-- start MATERIAL FOR THIS EXERCISE --

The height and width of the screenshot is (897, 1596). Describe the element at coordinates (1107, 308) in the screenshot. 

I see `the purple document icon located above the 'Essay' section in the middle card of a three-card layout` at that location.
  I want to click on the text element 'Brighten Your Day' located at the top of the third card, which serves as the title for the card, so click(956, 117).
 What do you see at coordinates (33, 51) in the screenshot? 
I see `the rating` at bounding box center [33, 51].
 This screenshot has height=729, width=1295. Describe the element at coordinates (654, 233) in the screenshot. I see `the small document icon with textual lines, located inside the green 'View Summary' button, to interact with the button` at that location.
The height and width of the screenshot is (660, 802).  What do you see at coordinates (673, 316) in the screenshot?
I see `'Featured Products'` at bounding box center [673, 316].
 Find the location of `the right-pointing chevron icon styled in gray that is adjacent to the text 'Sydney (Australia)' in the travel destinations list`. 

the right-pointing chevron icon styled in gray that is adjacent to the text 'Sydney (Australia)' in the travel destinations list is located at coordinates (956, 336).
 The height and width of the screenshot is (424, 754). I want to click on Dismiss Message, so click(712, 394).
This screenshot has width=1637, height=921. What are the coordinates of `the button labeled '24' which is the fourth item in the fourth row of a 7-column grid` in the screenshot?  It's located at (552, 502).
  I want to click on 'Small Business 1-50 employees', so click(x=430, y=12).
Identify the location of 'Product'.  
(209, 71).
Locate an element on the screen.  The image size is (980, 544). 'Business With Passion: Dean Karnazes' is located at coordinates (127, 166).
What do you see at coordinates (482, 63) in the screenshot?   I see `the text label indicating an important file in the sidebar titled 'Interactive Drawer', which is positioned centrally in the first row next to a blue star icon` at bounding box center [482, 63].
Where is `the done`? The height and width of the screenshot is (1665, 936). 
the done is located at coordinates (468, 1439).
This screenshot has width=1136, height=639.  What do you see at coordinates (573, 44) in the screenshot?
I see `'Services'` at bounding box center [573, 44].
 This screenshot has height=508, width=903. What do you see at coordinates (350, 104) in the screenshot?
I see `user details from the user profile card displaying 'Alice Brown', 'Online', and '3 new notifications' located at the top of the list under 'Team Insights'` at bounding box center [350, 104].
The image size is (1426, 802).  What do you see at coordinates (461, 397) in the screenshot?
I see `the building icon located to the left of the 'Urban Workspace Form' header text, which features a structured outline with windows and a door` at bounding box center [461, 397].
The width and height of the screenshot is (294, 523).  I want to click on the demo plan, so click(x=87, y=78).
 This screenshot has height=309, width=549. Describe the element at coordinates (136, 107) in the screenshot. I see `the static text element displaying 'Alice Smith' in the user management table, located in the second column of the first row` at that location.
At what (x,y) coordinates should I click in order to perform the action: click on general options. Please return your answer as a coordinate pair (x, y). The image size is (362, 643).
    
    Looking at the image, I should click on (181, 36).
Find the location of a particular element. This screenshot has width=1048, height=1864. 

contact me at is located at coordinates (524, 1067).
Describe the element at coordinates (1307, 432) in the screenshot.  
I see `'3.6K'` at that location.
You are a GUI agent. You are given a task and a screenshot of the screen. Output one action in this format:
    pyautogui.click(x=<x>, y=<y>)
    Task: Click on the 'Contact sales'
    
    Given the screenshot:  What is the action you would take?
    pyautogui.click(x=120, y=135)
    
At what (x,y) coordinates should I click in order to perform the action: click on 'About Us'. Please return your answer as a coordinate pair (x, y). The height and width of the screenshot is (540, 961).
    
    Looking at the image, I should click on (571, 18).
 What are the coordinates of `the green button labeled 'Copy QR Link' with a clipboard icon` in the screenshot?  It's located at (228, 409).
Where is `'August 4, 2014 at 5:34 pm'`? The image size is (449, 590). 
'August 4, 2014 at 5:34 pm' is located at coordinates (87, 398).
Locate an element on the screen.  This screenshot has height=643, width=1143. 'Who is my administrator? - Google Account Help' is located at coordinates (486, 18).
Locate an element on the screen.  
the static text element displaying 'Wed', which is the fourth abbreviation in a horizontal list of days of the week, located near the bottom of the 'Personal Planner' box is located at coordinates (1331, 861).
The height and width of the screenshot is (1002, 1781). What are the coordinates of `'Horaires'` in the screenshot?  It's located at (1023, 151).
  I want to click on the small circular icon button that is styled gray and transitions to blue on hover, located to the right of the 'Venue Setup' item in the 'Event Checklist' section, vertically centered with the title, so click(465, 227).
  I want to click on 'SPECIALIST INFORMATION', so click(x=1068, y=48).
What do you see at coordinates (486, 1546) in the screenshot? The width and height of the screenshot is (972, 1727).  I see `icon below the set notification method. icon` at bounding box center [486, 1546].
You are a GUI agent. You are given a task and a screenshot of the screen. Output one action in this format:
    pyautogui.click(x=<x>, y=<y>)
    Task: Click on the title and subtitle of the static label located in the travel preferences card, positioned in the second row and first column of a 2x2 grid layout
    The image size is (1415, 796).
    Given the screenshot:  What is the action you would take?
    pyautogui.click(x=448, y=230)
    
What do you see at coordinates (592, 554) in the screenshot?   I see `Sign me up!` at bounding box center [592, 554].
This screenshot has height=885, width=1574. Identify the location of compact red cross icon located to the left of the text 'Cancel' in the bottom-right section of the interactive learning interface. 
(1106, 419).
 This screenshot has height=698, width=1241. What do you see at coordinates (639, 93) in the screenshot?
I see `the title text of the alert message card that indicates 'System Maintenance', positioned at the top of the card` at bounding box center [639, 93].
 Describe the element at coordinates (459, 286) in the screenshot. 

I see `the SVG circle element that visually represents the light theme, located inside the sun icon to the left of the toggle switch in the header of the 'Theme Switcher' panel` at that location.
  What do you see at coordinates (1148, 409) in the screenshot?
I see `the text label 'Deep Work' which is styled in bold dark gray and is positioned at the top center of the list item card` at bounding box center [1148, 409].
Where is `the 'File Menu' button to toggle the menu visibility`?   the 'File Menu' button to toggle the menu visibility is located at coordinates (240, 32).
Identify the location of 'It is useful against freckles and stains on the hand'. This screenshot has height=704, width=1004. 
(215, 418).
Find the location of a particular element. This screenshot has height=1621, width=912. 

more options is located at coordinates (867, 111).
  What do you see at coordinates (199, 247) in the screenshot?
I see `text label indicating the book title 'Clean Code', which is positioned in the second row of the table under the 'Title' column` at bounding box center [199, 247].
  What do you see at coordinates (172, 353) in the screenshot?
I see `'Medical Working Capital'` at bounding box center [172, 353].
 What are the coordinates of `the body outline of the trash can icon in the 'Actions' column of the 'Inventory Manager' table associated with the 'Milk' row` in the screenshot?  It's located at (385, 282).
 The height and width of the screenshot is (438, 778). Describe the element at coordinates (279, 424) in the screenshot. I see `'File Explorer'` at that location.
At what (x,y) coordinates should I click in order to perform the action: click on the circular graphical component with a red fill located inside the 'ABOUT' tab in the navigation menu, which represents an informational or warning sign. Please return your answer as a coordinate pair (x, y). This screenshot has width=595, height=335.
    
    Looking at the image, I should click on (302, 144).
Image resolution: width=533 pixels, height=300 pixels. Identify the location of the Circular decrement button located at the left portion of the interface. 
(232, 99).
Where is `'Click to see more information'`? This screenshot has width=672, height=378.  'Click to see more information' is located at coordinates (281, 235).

-- end MATERIAL FOR THIS EXERCISE --

▶ PROBLEM DETAILS: Please copy the entries between the line holding "I want to click on 'SPECIALIST" and the line holding "What do you see at coordinates (486, 1546)", inclusive, reproducing them word for word.

▶ ANSWER TO THIS TASK:
  I want to click on 'SPECIALIST INFORMATION', so click(x=1068, y=48).
What do you see at coordinates (486, 1546) in the screenshot? The width and height of the screenshot is (972, 1727).  I see `icon below the set notification method. icon` at bounding box center [486, 1546].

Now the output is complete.